Regarding the clinical regulatory landscape, readers should recall that AR/MR technology is a medical device. Quality management and compliance with regulatory frameworks are key considerations in successful device implementation in the clinical setting.31 This ensures safe, effective and informed advances in surgical technology. Therefore, while cases using AR/MR in mandibular reconstruction have been described, the specific regulatory environment must be consulted before considering the future abandonment of 3DP guides in favour of this technology.
Limitations
Heterogeneous subpopulations imposed a substantial limitation in this review. Preclinical testing on phantom models and cadaveric specimens reduced the external validity of findings, and many studies only focused on narrow applications in the overall workflow. Furthermore, absence of standardised and validated accuracy measures limited interpretation and disallowed grouping of results. These limitations rendered a meta-analysis unfavourable. Another limitation is observed in the high proportion of study designs in the current literature devoid of control groups and statistical testing. As demonstrated, outcomes such as user experience, complications, cost and time have not been thoroughly investigated and are important considerations when surrounding clinical use. These measures directly impact the operator, the individual patient, the workflow of the department and the economic viability of the system. One of the exclusion criteria included the use of this technology in teaching, however its capabilities noted in this review justify exploration of its potential suitability in the educational setting.
Conclusion
Augmented reality and MR technology requires further research to comprehensively evaluate feasibility.

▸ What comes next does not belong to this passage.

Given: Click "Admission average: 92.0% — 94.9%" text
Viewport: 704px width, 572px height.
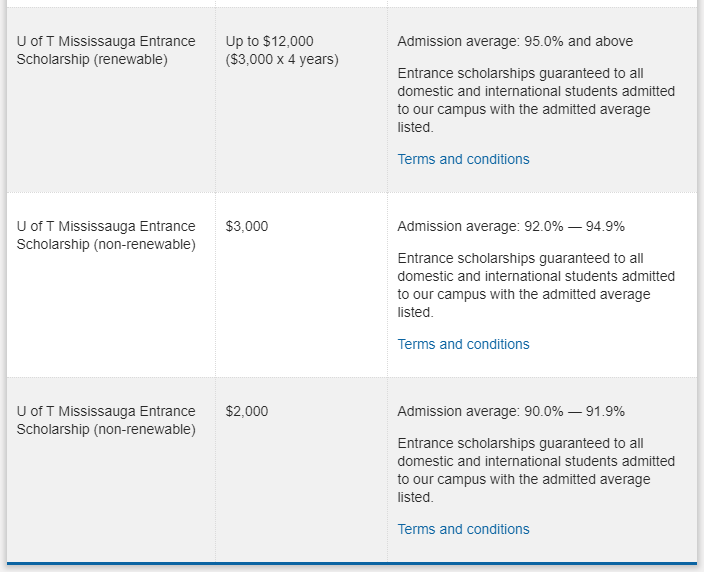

This review has identified interesting applications in mandibular reconstructive surgery with autologous bone. However, current accuracy findings are variable and inconclusive, and further evaluation is required before considering use in clinical practice. Early strengths and weaknesses have been identified in useability, functionality and ergonomics that will inform future development. Furthermore, future research regarding outcomes including complications, time and costs will assist more holistic evaluation for use in the clinical setting. Overall, AR/MR is not currently a suitable alternative to 3DP guides. However further consideration and research is required to determine its potential as a tool in mandibular reconstruction.
Conflict of interest
The authors have no conflicts of interest to disclose.
Funding declaration
The authors received no financial support for the research, authorship and/or publication of this article.